One more thing - check whether your API has any data retention limitations. For one client, we were integrating data from Google Search Console. It turned out that Google Search Console only retains data for the last 16 months. So in that case, we had to land the data first in a landing path in order to build a history longer than 16 months. Otherwise, if we ever needed to reprocess the data, we would lose historical records (since anything older than 16 months would no longer be available via the API).

All great points! A few more follow-up questions.

I can see the benefits to using AutoLoader for large volume real time or near real time streaming data (readStream/writeStream under the hood after all). But I'm wondering, is this "overkill" for data ingestion that is more batch-oriented?

For example, while we do have some real or near real time use cases, a majority of our use cases are relating to either event or timeseries (10-min/15-min/hourly) data that we are typically ok to pull daily. While "streaming" the data is not strictly necessary, I see that I can effectively run it as a batch via the trigger option on writeStream:

.trigger(availableNow=True)

Also, for some additional context, we are currently running with all-purpose compute clusters in dev/prod. Does AutoLoader have suggested/preferred computes to run with in order to save (or avoid) overspending on compute resources?

szymon_dybczak
Esteemed Contributor III

Hi @ChristianRRL ,

Great question. In my case, we use Autoloader exactly as you described - let's called it "batch mode" using .trigger(availableNow=True). Our pipeline runs once a day and uses Autoloader to load new data into the bronze layer.
Regarding compute recommendations: Databricks always recommends using job compute clusters. However, I don’t see anything wrong with using an all-purpose cluster (especially if you plan to use the ‘available now’ option).

But nonetheless, the official recommendation is to use job compute.

Production considerations for Structured Streaming - Azure Databricks | Microsoft Learn

PS. If the answer was helpful to you, consider marking it as the accepted answer. This way, we help others find the solution to their problem more quickly.

Szymon, would serverless clusters provide a better option than either all-purpose / job clusters? My understanding is that Databricks focuses more on their serverless offerings these days.

Hi szymon! 

In a case when I have a file that it's overwriting each month, it's advisable use autoloader?

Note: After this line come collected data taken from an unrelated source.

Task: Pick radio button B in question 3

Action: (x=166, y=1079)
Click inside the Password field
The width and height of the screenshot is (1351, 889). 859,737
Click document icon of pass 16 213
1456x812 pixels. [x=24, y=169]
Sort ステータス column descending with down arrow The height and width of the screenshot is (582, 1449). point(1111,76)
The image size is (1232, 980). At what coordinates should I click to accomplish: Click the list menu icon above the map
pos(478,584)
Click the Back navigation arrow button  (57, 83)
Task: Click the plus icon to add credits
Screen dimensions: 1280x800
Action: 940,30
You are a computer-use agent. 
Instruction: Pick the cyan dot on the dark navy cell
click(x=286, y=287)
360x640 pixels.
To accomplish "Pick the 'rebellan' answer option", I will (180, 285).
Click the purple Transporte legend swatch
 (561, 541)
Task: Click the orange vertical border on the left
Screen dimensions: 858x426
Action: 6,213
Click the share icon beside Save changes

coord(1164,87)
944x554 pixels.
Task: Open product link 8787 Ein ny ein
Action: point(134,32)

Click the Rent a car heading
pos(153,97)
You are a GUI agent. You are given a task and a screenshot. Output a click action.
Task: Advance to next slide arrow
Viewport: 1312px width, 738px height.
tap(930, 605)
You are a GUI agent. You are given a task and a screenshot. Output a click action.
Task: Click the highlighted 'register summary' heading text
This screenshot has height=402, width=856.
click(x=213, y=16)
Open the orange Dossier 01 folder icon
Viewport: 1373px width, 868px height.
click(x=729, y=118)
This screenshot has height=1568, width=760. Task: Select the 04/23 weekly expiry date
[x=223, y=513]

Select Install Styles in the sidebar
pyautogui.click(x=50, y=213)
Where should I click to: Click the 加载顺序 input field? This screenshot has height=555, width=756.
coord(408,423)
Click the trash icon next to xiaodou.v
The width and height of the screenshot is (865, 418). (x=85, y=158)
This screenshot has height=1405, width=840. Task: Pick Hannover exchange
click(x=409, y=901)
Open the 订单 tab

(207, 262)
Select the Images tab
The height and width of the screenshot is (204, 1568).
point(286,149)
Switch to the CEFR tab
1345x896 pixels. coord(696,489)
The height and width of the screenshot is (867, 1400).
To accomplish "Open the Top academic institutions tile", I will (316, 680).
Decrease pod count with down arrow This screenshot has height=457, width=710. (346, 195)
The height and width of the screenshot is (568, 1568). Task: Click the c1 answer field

In my case, I have incremental loads for period ... 202501, 202502, 202503 ... if I overwrite every currently month, should I use autolader?

MartinIsti
New Contributor III

I am in the position to have more and more use-cases for AutoLoader. This might be an obvious question but if I understand correctly, Christian's use-case without the landing stage could still be an auto-loader scenario if the extracts from source system always land into a dedicated storage area (let that be ADLS or S3 or ...). That way you still don't have your own version of the files (with its pros and cons) but you can utilise AutoLoader's directory tracking ability.

My current requirement is to ingest data from an external S3 bucket and similarly try to evaluate the various approaches.